這個年代的人,對醫院的恐懼和對金錢的看重,是根深蒂固的。
他歎了口氣,對兩人說道:“既然張大爺不願意去醫院,那我也隻能儘力而為。”
“我先用針灸和草藥幫您穩住病情,讓您少受些罪。至於根治……那恐怕得以後再說,或者等我醫術再精進一些看看有沒有更好的法子。”
張大爺一聽不用去醫院,立刻眉開眼笑,連連點頭:“中!中!隻要不去醫院就行!周小子,俺這條老命就交給你了!”
在他看來,隻要不花那冤枉錢,咋都行。
周逸塵也不再多言,點了點頭,轉身從炕櫃裡取出自己的針包。
他打開針包,露出一排長短不一、亮閃閃的銀針。
王振山看著那些銀針,開口問道:“周小子,你這針……是自個兒買的?花了多少錢啊?”
周逸塵一邊取出酒精棉球給銀針消毒,一邊隨口答道:“嗯,在公社供銷社買的,花了五塊錢。”

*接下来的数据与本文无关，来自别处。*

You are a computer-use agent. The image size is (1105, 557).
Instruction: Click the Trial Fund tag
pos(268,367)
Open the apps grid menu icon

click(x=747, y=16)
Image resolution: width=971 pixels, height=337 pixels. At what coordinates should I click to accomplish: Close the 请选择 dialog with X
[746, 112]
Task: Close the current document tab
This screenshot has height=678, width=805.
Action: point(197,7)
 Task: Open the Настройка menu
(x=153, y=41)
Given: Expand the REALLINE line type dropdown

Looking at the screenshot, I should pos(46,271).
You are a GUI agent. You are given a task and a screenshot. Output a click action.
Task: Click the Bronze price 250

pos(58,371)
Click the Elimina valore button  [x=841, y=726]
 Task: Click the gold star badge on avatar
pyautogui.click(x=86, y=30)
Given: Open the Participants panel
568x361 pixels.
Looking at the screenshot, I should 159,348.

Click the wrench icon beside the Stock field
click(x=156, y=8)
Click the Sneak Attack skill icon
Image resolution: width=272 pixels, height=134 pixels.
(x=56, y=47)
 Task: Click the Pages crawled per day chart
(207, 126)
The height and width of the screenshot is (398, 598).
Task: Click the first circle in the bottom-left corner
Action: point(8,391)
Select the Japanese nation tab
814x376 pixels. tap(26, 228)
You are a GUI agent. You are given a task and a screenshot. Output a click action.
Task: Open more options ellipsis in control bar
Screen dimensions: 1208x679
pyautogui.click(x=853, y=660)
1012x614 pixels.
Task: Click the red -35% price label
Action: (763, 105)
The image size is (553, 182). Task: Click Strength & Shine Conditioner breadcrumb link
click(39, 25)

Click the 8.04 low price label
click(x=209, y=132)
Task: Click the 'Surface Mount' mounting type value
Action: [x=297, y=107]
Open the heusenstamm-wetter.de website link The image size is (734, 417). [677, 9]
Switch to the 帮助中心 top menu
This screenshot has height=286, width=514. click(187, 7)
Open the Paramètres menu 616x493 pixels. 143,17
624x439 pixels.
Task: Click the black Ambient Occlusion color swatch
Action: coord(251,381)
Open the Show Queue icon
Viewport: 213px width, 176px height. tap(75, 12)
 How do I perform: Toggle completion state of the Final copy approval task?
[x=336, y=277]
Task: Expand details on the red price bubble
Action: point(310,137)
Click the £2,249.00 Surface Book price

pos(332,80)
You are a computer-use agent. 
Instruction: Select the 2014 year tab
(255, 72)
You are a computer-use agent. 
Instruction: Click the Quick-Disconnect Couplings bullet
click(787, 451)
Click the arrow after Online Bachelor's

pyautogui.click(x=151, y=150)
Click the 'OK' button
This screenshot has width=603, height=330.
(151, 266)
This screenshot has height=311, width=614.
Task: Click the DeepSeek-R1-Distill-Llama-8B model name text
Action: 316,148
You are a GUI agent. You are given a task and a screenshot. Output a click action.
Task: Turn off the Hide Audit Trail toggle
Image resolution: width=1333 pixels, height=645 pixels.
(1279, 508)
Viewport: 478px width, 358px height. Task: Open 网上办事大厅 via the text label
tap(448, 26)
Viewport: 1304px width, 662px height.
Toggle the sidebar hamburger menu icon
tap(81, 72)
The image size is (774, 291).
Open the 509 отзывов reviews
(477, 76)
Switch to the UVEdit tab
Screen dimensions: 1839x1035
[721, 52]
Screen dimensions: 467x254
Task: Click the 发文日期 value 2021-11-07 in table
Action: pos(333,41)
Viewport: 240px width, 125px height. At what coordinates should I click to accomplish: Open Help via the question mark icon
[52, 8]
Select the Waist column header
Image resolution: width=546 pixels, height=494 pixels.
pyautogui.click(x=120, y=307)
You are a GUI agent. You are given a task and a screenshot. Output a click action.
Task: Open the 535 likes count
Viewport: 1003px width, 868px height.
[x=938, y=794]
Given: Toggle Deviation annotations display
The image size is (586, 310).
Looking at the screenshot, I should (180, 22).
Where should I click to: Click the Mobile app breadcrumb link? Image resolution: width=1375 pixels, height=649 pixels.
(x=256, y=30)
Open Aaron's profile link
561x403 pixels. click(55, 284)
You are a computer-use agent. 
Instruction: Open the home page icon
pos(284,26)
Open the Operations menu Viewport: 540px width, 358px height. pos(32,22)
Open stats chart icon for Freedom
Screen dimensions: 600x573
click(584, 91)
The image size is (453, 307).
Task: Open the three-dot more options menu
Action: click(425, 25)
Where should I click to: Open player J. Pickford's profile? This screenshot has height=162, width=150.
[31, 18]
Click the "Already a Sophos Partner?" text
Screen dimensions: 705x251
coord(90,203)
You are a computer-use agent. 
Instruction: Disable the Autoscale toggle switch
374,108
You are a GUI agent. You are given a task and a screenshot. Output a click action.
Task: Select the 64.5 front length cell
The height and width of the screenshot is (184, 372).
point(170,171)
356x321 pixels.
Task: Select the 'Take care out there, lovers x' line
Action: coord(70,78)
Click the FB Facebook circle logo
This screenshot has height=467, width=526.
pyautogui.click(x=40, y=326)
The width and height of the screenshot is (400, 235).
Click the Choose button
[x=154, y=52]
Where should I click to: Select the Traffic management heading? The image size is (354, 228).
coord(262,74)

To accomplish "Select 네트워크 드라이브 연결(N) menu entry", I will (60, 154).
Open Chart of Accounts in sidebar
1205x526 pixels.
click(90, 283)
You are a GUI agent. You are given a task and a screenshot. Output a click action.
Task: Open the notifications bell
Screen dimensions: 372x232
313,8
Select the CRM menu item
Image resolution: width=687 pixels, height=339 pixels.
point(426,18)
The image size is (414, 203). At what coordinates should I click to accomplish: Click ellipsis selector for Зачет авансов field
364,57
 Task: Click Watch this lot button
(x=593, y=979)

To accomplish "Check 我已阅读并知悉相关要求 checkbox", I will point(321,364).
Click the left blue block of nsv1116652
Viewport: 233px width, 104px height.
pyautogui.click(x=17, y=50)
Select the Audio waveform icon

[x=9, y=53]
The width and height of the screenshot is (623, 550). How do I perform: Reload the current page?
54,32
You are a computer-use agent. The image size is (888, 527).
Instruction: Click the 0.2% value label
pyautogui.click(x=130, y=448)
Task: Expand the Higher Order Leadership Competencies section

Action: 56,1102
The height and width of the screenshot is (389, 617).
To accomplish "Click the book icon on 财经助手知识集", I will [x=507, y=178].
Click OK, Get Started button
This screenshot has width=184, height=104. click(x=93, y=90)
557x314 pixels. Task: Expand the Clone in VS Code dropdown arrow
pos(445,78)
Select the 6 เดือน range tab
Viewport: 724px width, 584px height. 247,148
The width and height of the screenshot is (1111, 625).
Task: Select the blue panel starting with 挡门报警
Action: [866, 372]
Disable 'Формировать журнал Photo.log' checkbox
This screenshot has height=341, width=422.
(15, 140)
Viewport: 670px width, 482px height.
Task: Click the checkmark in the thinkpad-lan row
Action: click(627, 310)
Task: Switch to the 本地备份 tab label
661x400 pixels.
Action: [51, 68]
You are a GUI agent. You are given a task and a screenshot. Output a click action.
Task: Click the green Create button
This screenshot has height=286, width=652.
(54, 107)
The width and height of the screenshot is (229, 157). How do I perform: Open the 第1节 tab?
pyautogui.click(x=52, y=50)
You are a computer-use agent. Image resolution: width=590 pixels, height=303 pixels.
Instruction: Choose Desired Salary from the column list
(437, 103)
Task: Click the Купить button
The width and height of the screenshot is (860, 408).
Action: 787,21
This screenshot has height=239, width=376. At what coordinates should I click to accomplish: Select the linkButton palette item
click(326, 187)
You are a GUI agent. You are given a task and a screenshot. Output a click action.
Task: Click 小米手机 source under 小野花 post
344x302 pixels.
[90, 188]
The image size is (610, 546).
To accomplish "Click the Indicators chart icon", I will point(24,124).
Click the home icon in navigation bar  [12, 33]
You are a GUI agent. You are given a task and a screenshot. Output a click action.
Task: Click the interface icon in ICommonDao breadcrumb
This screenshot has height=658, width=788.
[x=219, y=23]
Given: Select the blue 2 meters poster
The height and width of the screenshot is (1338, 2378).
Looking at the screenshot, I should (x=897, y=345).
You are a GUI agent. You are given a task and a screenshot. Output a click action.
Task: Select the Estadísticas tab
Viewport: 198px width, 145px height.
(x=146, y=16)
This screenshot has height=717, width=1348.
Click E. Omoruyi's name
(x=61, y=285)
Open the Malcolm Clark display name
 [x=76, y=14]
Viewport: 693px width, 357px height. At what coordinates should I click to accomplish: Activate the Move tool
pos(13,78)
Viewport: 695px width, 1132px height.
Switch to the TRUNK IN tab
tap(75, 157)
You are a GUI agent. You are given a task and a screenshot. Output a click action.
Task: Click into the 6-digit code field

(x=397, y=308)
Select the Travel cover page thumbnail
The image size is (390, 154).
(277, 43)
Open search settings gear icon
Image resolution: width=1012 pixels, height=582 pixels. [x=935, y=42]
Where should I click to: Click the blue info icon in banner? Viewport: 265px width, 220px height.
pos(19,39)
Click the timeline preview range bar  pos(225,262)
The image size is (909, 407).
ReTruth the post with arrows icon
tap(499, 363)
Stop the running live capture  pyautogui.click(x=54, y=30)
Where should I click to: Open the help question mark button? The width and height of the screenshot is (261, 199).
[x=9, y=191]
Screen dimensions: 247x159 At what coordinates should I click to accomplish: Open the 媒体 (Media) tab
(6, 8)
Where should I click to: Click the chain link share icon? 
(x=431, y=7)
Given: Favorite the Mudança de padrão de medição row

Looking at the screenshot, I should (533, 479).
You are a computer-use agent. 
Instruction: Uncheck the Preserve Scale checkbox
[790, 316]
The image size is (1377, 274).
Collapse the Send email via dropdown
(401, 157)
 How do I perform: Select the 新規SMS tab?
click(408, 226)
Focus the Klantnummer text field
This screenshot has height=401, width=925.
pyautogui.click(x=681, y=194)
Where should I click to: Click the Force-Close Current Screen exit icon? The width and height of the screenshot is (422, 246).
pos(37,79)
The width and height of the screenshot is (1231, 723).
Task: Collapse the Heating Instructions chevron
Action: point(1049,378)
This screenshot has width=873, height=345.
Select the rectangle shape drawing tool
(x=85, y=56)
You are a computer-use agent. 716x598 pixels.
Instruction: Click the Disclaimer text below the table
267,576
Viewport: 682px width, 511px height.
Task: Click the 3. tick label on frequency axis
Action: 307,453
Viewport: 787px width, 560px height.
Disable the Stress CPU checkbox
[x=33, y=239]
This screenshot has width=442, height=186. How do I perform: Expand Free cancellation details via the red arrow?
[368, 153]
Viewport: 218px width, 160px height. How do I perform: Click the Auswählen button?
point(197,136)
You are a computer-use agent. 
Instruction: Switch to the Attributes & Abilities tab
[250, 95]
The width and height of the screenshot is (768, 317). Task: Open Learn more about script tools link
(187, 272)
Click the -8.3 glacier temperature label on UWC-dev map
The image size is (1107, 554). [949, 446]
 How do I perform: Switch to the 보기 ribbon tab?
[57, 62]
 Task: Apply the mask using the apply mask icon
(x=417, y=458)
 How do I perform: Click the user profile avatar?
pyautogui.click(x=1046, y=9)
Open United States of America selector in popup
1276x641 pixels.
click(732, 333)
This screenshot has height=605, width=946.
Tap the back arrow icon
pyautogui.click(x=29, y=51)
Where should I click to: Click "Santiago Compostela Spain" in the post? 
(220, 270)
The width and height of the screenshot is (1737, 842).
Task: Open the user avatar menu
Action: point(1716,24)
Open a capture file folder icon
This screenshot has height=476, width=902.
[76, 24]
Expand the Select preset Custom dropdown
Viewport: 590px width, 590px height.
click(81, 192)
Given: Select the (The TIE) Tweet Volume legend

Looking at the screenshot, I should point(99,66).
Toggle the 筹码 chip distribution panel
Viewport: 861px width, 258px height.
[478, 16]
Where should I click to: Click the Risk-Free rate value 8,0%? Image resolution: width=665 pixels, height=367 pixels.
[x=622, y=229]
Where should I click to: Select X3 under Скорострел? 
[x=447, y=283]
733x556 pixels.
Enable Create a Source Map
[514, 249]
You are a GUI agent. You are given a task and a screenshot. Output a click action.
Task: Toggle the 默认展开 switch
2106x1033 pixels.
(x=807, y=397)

王振山一聽,當即一拍大腿:“哎呀!這哪能讓你自個兒掏錢!”
他嗓門洪亮地說道:“你這銀針是給咱大隊社員們看病用的,是公家的事兒!是為了大夥兒!”
“等回頭,你拿著票,去找隊裡的李會計,讓他給你報了!這錢必須得從隊上出!”
周逸塵聞言,手上消毒的動作頓了頓,心裡倒是有些意外。
他沒想到這位五隊的王隊長還挺明事理,也挺維護他這個新上任的衛生員的。
他笑了笑,說道:“那就先謝謝王隊了。”
王振山大手一揮,爽朗道:“謝啥!應該的!你給大夥兒看好病,就是幫了隊裡大忙了!”